Louisiana state Sen. Franklin Foil chairs the committee that halted state House-approved tax cuts.

A Louisiana Senate committee shelved proposed tax cuts after an official estimate said they would cost the state $500 million per year.

The Louisiana House of Representatives voted in favor of the tax cuts in early May.

Senate Revenue and Fiscal Affairs Committee, led by Republican Senator Franklin Foil decided Sunday to not advance two tax cut bills and to amend a third bill to remove the sales tax cut.

“I’m very pleased that the Senate saw the fiscal reality and chose to do the right thing,” said Invest in Louisiana Executive Director Jan Moller. Invest in Louisiana is a liberal advocacy group focusing on aid to the poor.

Republicans hold a better than two-to-one advantage in both the state’s House and Senate.

Republican Rep. Julie Emerson had proposed the tax changes and argued a proposed constitutional change concerning the state’s second rainy day fund would make the changes revenue neutral.

The Louisiana Legislative Fiscal Office released its estimate of Emerson’s proposed changes this weekend and found they would lead to a net $500 million per fiscal year reduction in state revenues.

About 10 years ago the state created a second rainy day fund, the “Revenue Stabilization Fund,” for corporate income taxes. When corporate income taxes exceed $600 million a year, they go to this rainy-day fund rather than the state’s general fund. Money in this fund is used only for infrastructure spending and not the broad uses of the general fund.

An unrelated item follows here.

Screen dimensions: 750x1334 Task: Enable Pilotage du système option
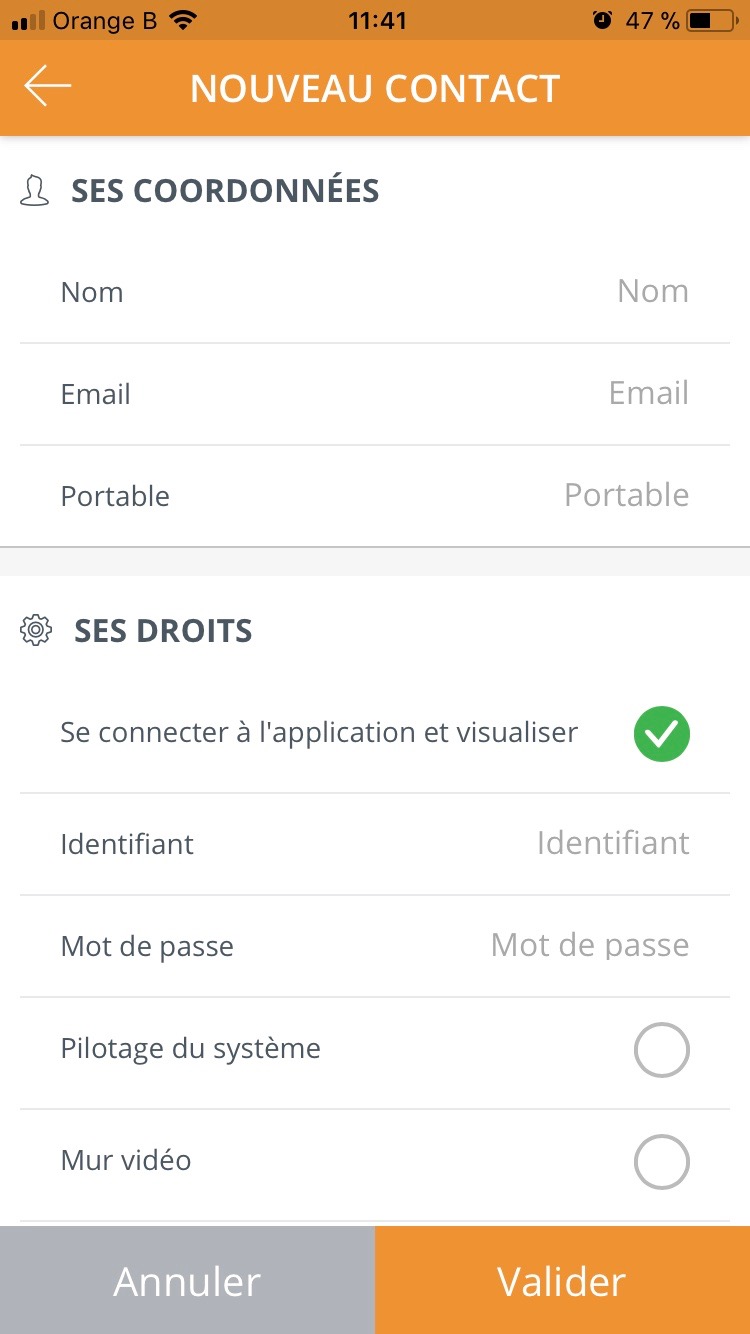point(661,1050)
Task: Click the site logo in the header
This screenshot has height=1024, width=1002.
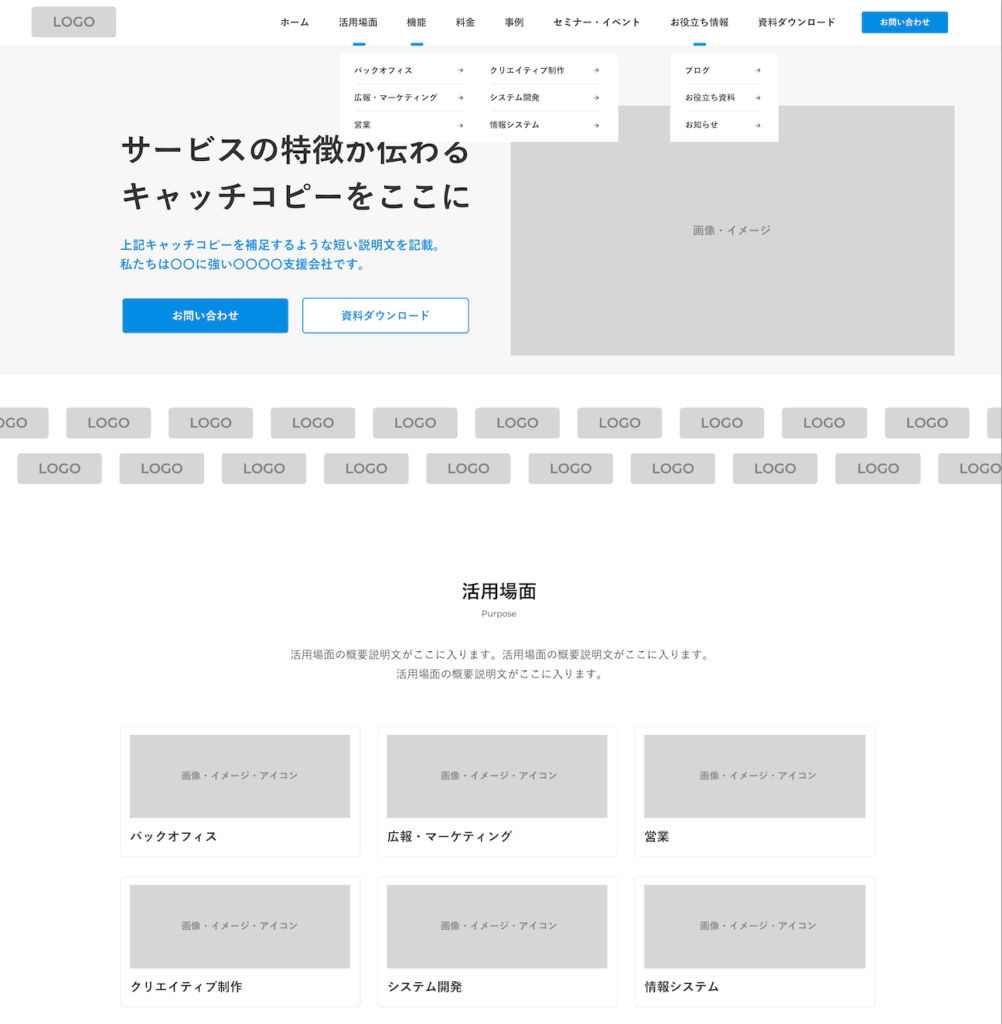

Emerson’s proposals included bills to cut the state sales tax rate by 0.25 percentage points, the personal income tax rate by the same amount and a bill to double the standard tax deduction for people over 65 years of age. She also proposed changing the state constitution to eliminate the Revenue Stabilization Fund.

Moller said the state has about $3.5 billion in discretionary spending available each fiscal year and so a $500 million loss would have been a major hit. “We could have a really tough time balancing the budget and the Senate recognized this and put the brakes on it.”

Corporate tax revenues are highly variable depending on economic conditions. This is one reason the state created the Revenue Stabilization Fund, Moller said.

Last year, the state enacted laws that are being rolled out at different points this calendar year that cut personal income taxes, eliminate the corporate franchise tax, cut the corporate income tax rate but raise the state sales tax rate. Moller said the true combined impact of the newly implemented remains to be seen.

Louisiana’s general obligation bonds are rated Aa2 by Moody’s Ratings, AA by S&P Global Ratings, AA-minus by Fitch Ratings and AA by KBRA.

Louisiana lawmakers are continuing to work on creating a fiscal 2025-2026 budget, which they are supposed to adopt by July 1.

Neither Foil nor Emerson responded to a request for a comment.